*** Opening of SUPPLIED DATA ***
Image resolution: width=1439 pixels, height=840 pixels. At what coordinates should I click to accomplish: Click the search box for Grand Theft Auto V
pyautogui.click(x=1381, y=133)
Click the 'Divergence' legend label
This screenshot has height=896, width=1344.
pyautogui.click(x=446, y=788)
*** Close of SUPPLIED DATA ***
The required result is an identical copy of the records above.

EXERCISE RESPONSE.
Image resolution: width=1439 pixels, height=840 pixels. At what coordinates should I click to accomplish: Click the search box for Grand Theft Auto V
pyautogui.click(x=1381, y=133)
Click the 'Divergence' legend label
This screenshot has height=896, width=1344.
pyautogui.click(x=446, y=788)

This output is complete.